==== Listed records ====
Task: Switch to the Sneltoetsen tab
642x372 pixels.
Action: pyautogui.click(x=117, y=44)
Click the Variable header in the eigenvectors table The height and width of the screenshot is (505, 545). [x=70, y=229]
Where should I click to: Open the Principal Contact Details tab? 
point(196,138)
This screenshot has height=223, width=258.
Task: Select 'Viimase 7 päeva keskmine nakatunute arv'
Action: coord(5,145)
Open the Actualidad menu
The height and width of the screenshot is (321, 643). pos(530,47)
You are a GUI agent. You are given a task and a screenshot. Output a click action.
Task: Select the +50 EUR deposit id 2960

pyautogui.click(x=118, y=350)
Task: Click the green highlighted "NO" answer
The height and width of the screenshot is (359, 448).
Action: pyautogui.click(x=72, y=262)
====
==== Listed records ====
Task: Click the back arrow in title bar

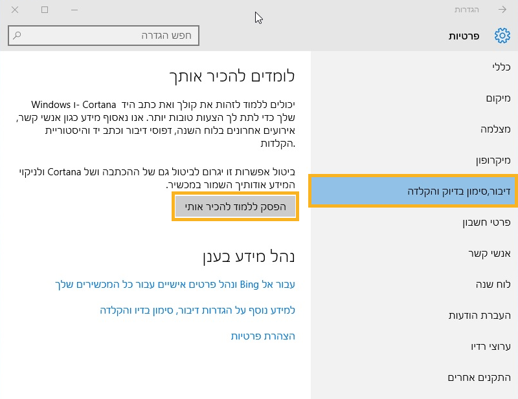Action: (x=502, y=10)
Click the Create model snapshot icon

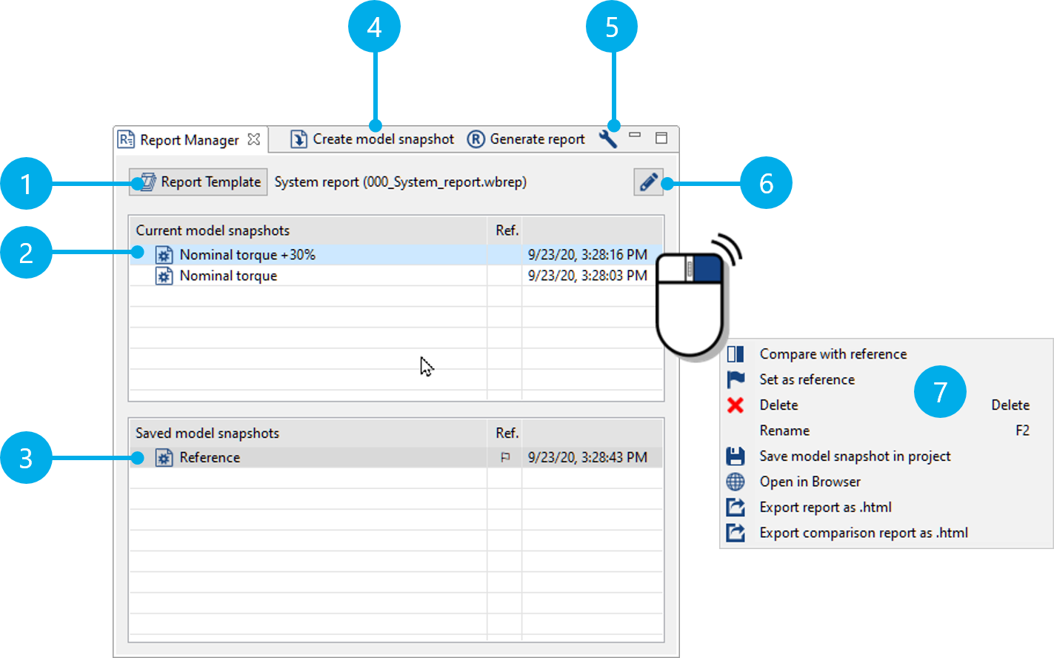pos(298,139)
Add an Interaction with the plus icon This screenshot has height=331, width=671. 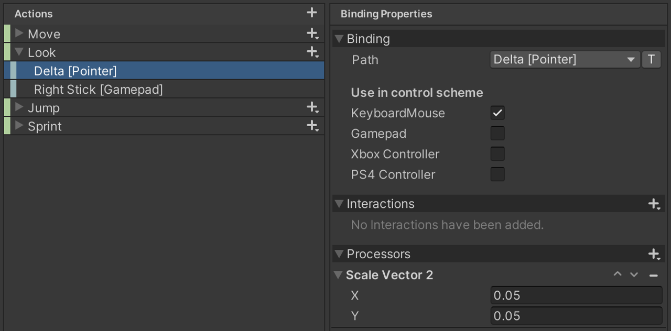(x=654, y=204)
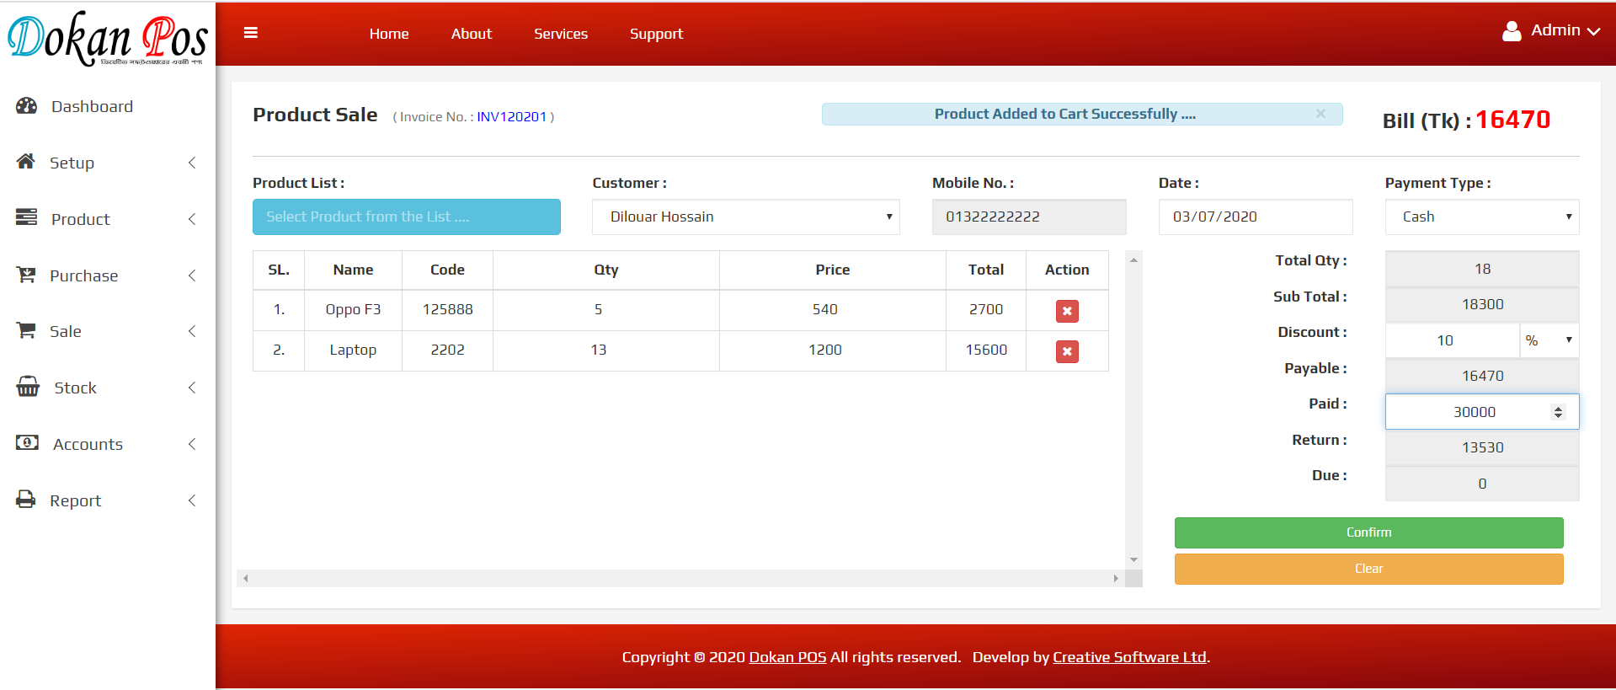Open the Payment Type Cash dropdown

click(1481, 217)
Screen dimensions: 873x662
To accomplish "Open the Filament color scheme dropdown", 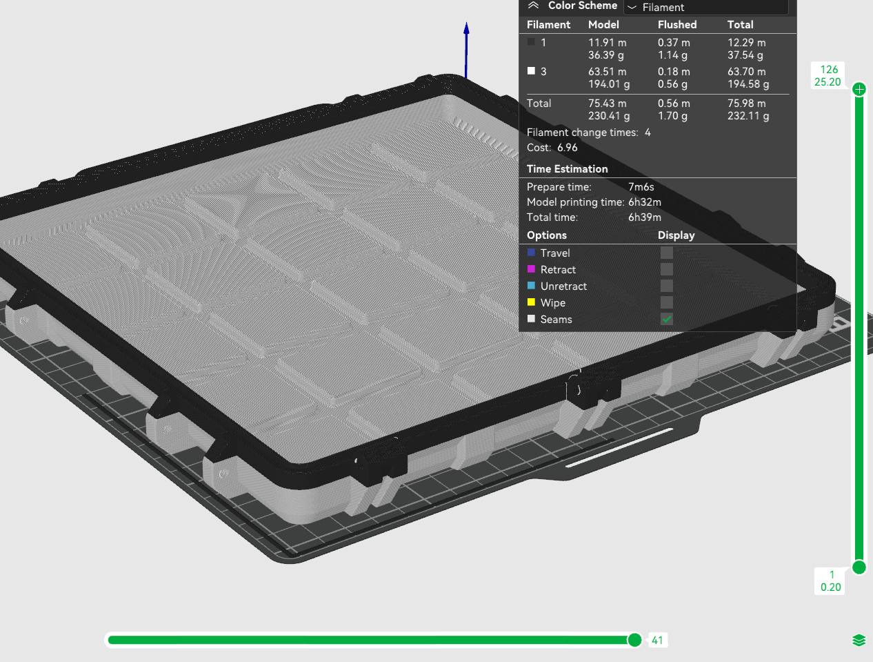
====
§ Set problem
Rewrite the part of the material that opens with the line containing "Task: Switch to the Sneltoetsen tab" and closes with the line containing "Action: pyautogui.click(x=72, y=262)", swapping "Actualidad" for "Noticias" and leaving everything else unchanged.

§ Task answer
Task: Switch to the Sneltoetsen tab
642x372 pixels.
Action: pyautogui.click(x=117, y=44)
Click the Variable header in the eigenvectors table The height and width of the screenshot is (505, 545). [x=70, y=229]
Where should I click to: Open the Principal Contact Details tab? 
point(196,138)
This screenshot has height=223, width=258.
Task: Select 'Viimase 7 päeva keskmine nakatunute arv'
Action: coord(5,145)
Open the Noticias menu
The height and width of the screenshot is (321, 643). pos(530,47)
You are a GUI agent. You are given a task and a screenshot. Output a click action.
Task: Select the +50 EUR deposit id 2960

pyautogui.click(x=118, y=350)
Task: Click the green highlighted "NO" answer
The height and width of the screenshot is (359, 448).
Action: pyautogui.click(x=72, y=262)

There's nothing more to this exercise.